You created a new cluster in Elasticsearch Service that uses three availability zones and index replicas, because you want to use the cluster for production. It’s a mission-critical deployment and you need it to be able to handle user requests at all times. Your cluster has been up and running for some time and it seems to handle its workload well. But is this cluster really highly available, given its current workload?
To answer this question, let’s take a look at CPU usage in the Cluster Performance Metrics section in the Elasticsearch Service Console:
Cluster performance metrics are shown per node and are color-coded to indicate which running Elasticsearch instance they belong to. In this case, you can notice that, from about 22:05 until just before 22:30, two out of three nodes are consistently close to maxing out their CPU resources at 100%. The third node seems to average somewhere under the 50% mark most of the time.

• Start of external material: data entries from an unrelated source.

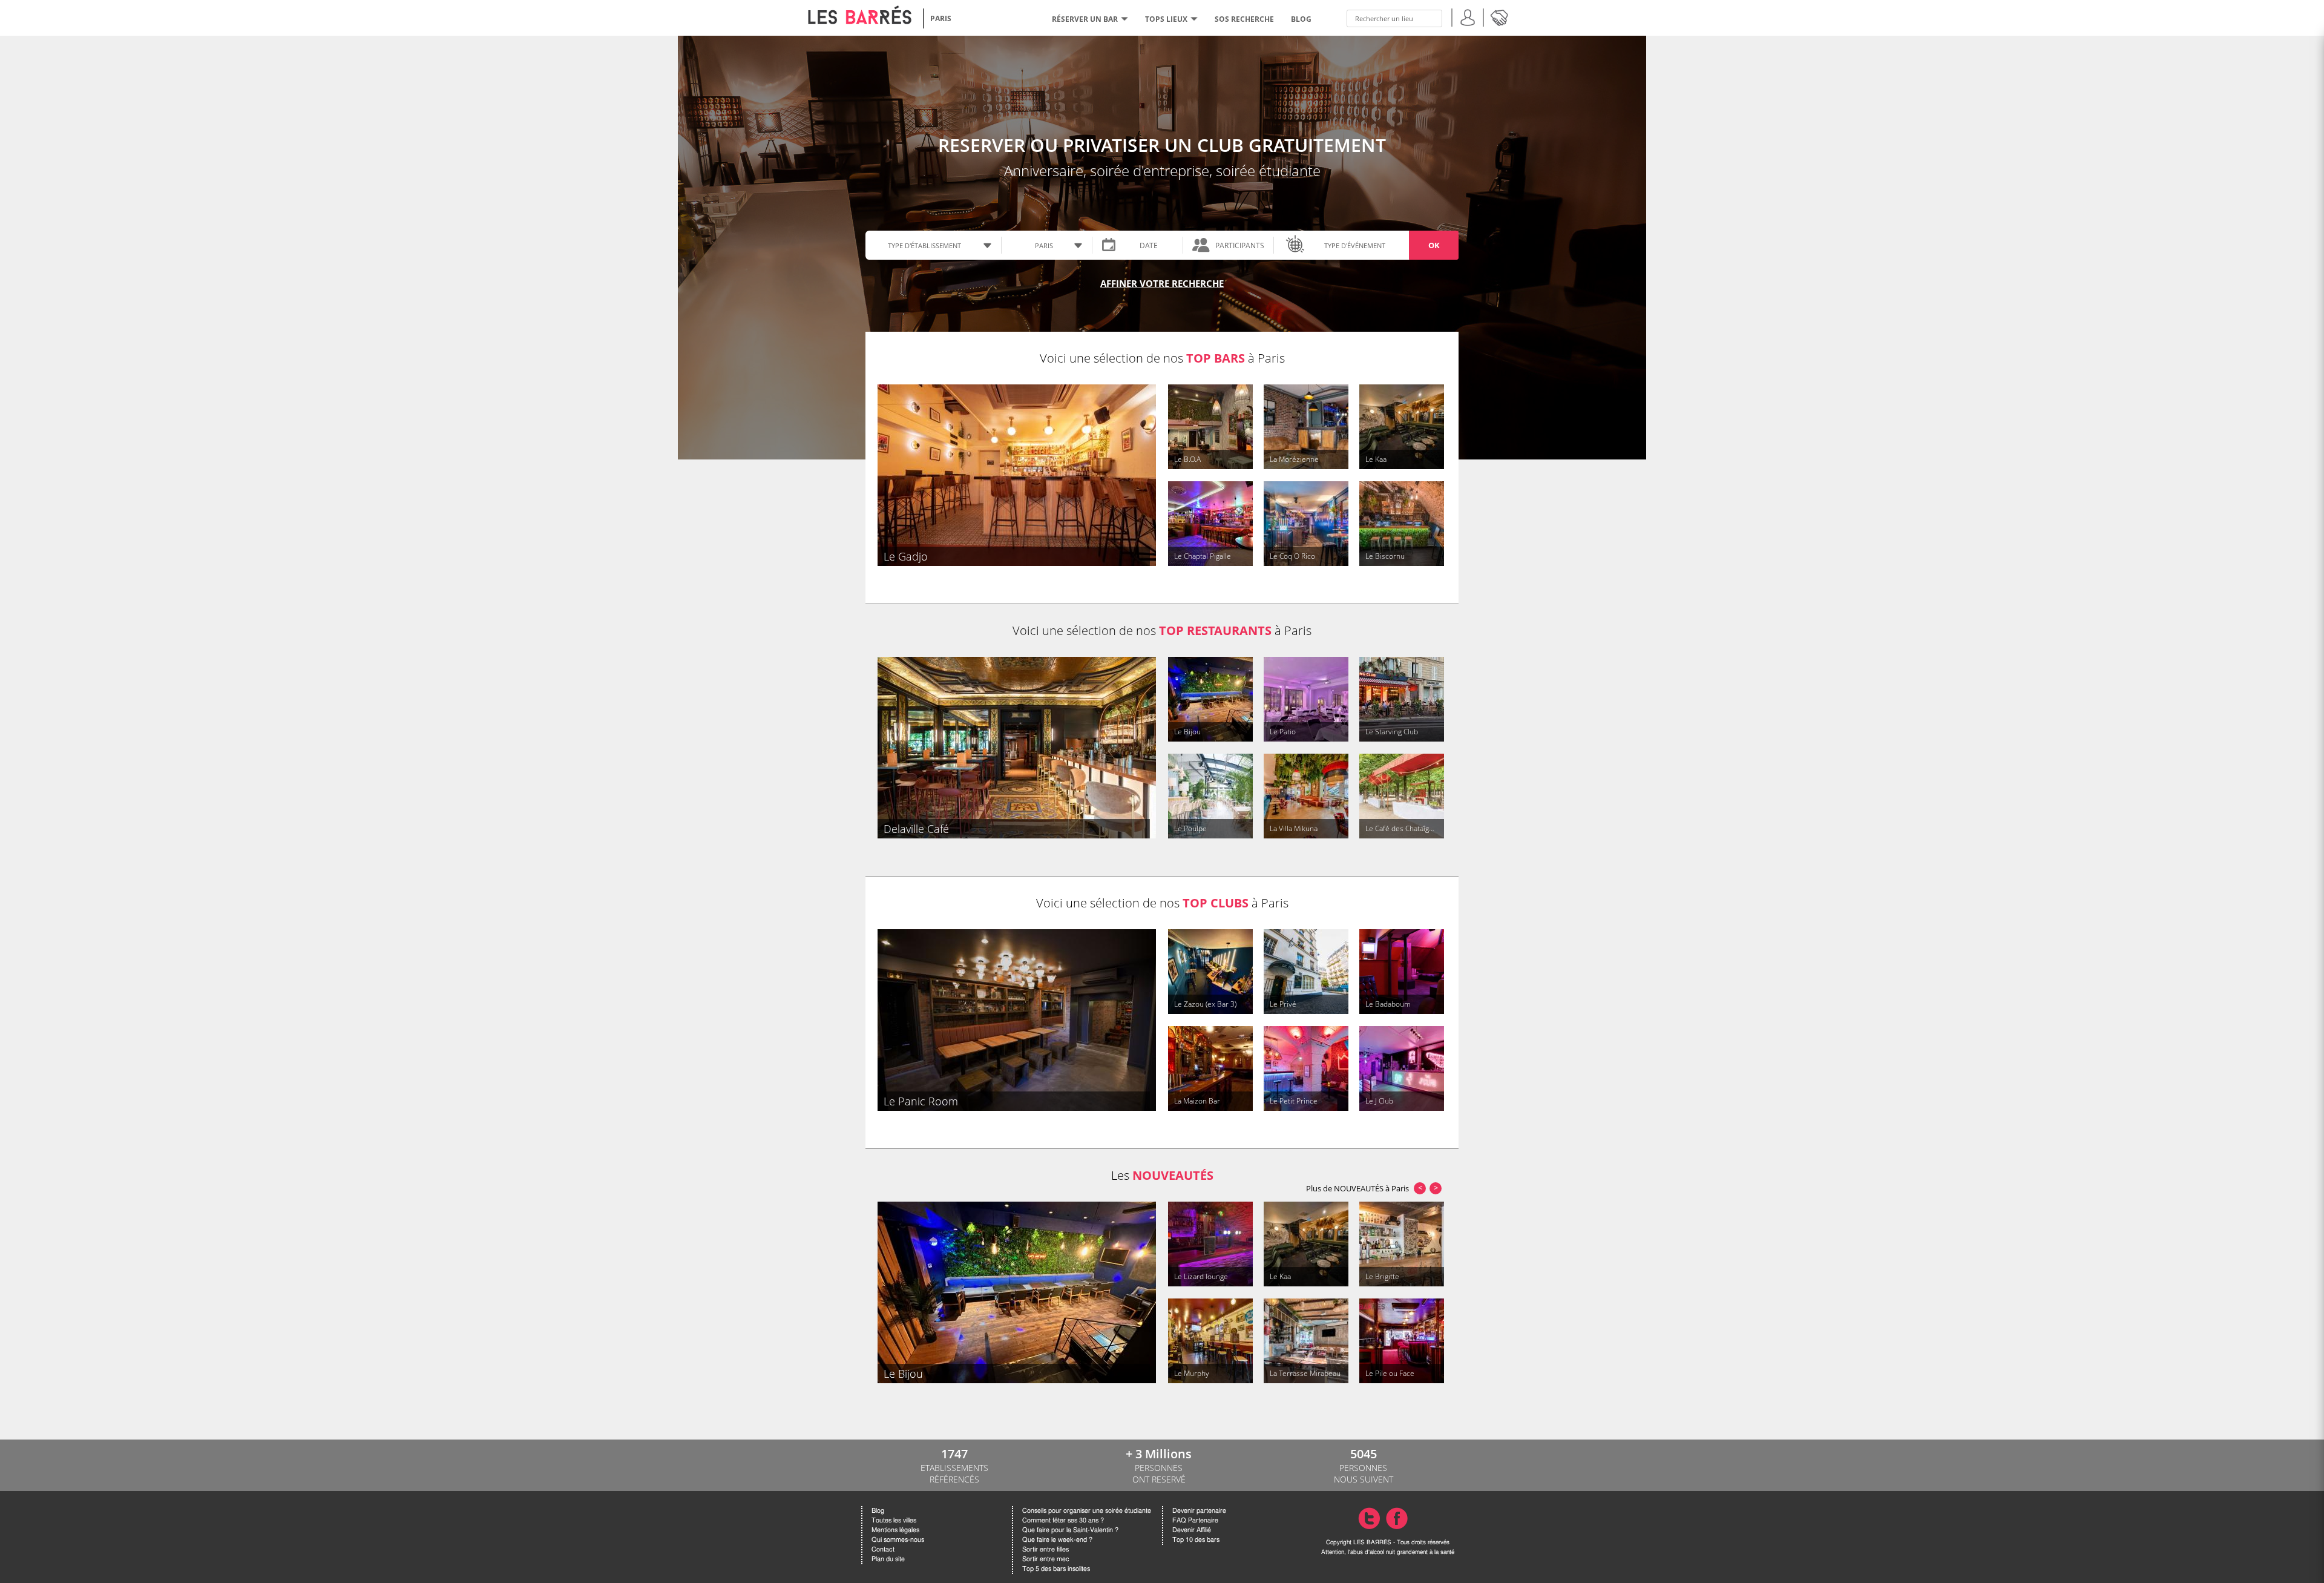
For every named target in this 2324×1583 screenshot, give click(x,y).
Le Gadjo (906, 556)
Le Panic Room (921, 1101)
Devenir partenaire (1199, 1510)
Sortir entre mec (1045, 1559)
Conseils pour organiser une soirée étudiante (1086, 1510)
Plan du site (888, 1559)
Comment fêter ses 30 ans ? (1063, 1520)
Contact (883, 1549)
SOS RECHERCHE (1244, 19)
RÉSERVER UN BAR (1085, 19)
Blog (878, 1510)
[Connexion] (1468, 16)
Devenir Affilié (1191, 1530)
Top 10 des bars (1195, 1539)
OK (1434, 245)
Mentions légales (895, 1530)
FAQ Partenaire (1195, 1520)
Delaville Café (916, 828)
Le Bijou (903, 1373)
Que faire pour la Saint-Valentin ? (1070, 1530)
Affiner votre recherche (1162, 283)
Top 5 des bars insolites (1056, 1568)
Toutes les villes (894, 1520)
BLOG (1301, 19)
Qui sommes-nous (898, 1539)
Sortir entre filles (1045, 1549)
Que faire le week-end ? (1057, 1539)
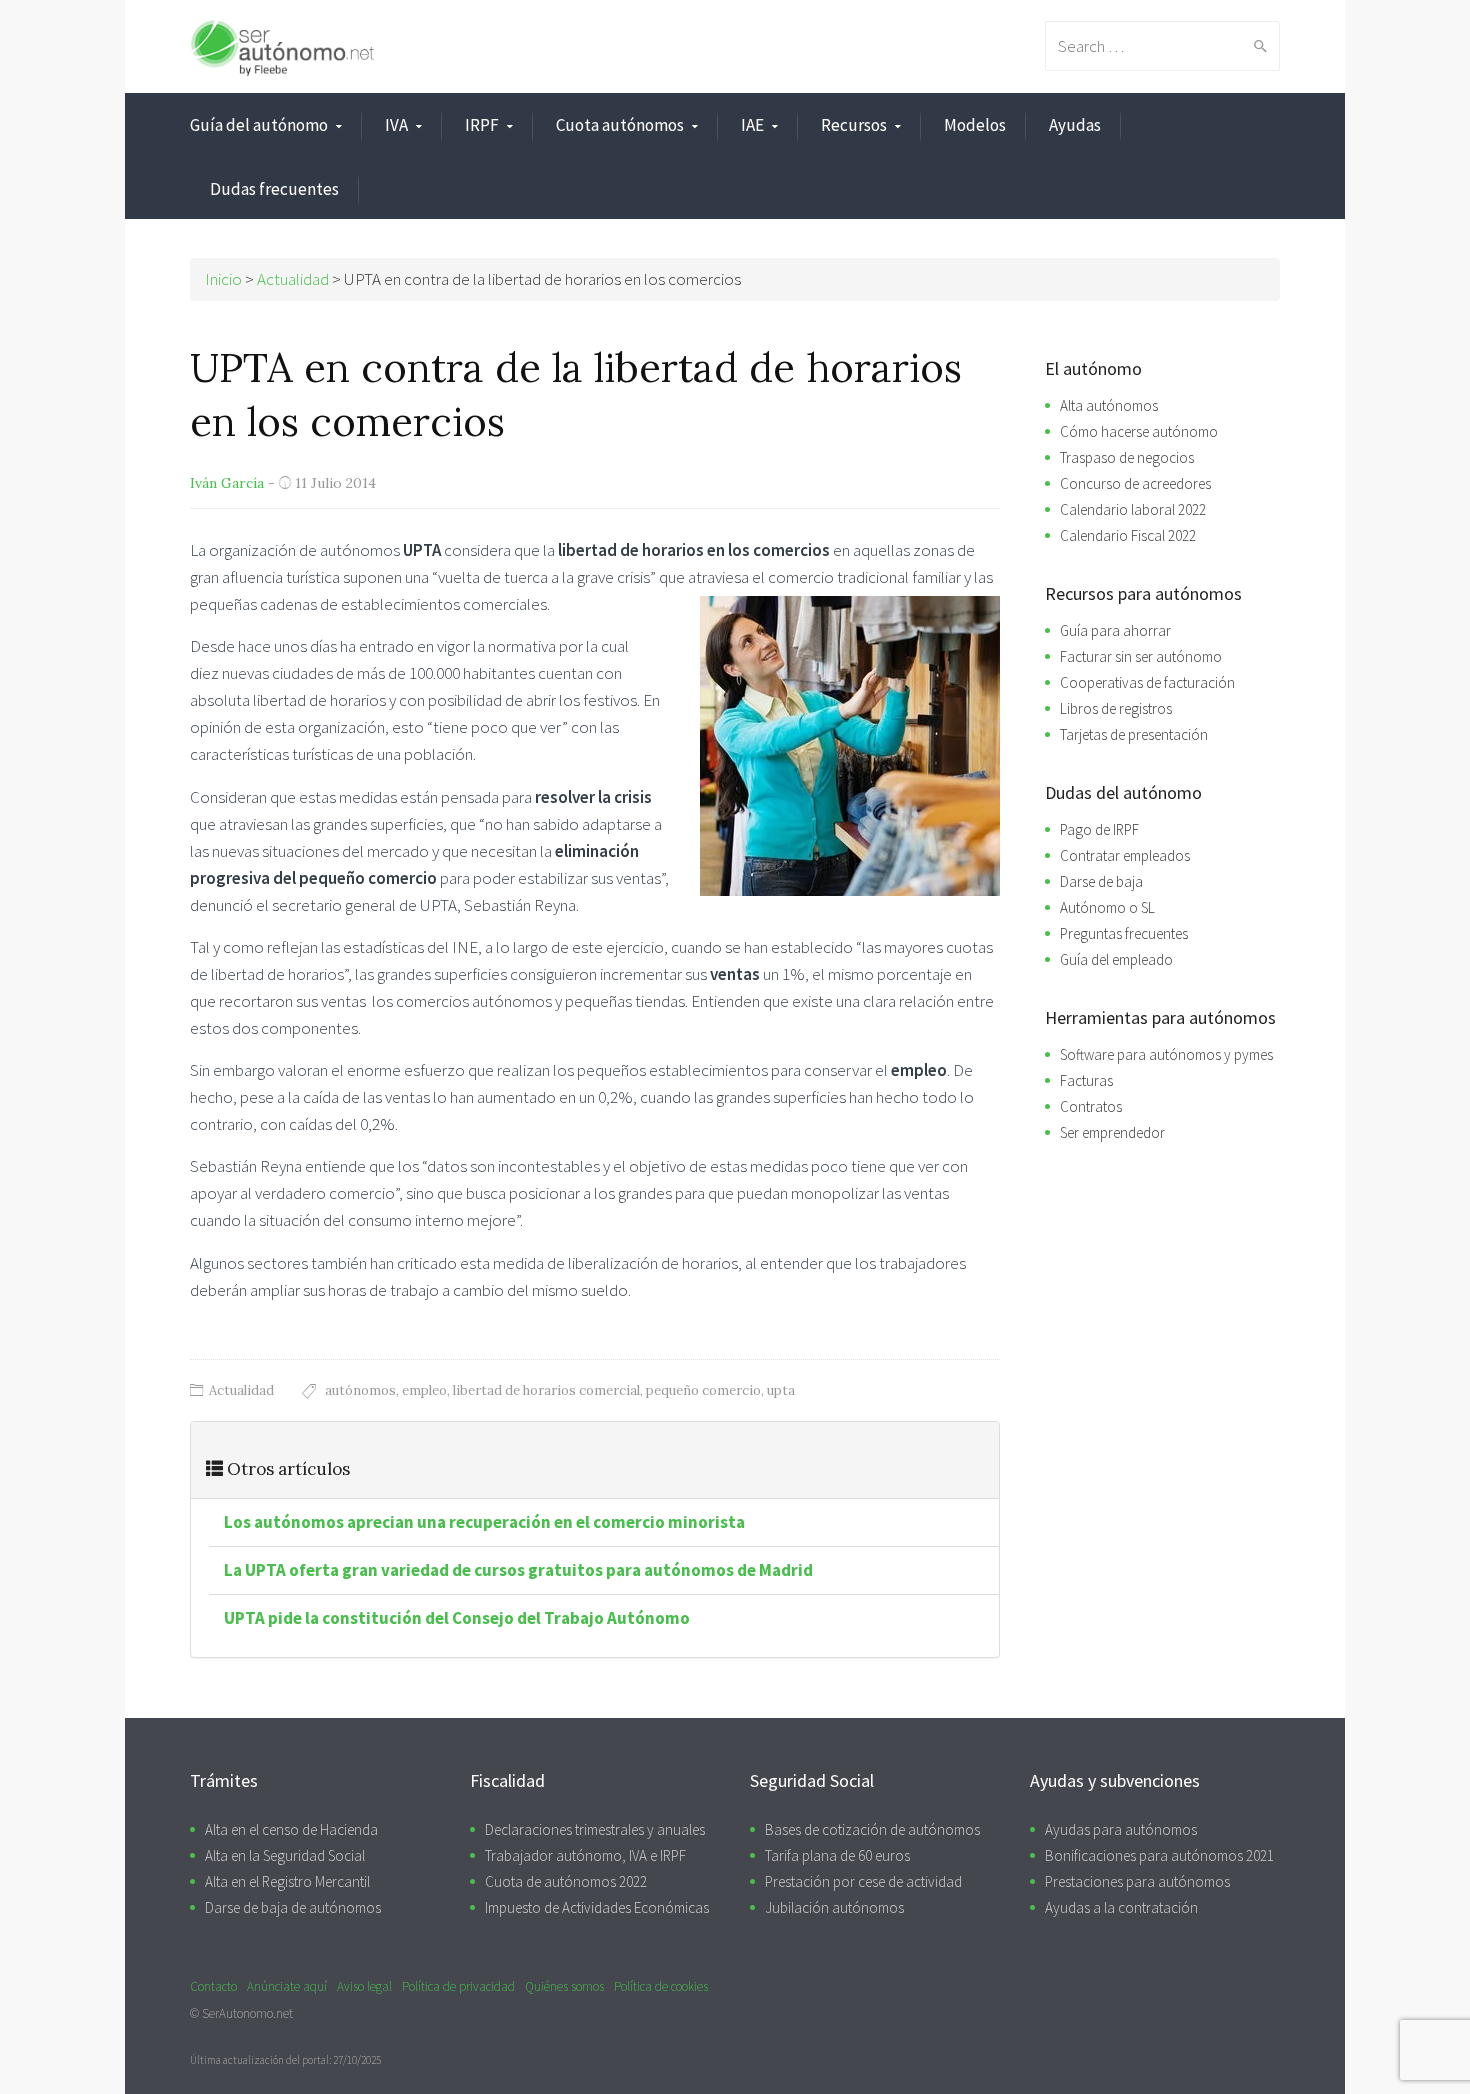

This CPU usage graph indicates that your cluster is load-balancing between the nodes in the different availability zones as designed, but the workload is too high to be able to handle the loss of an availability zone. For a cluster to be able to handle the failure of a node, it should be considered at capacity when it uses 50% of its resources. In this case, two of the nodes are already maxed out and the third one is around 50%. If any one of the three nodes were to fail, the volume of user requests would overwhelm the remaining nodes. On smaller clusters up to and including 8 GB of RAM, CPU boosting can temporarily relieve some of the pressure, but you should not rely on this feature for high availability. On larger clusters, CPU boosting is not available.
Even if your cluster is performing well, you still need to make sure that there is sufficient spare capacity to deal with the outage of an entire availability zone. For this cluster to remain highly available at all times, you either need to increase its size or reduce its workload.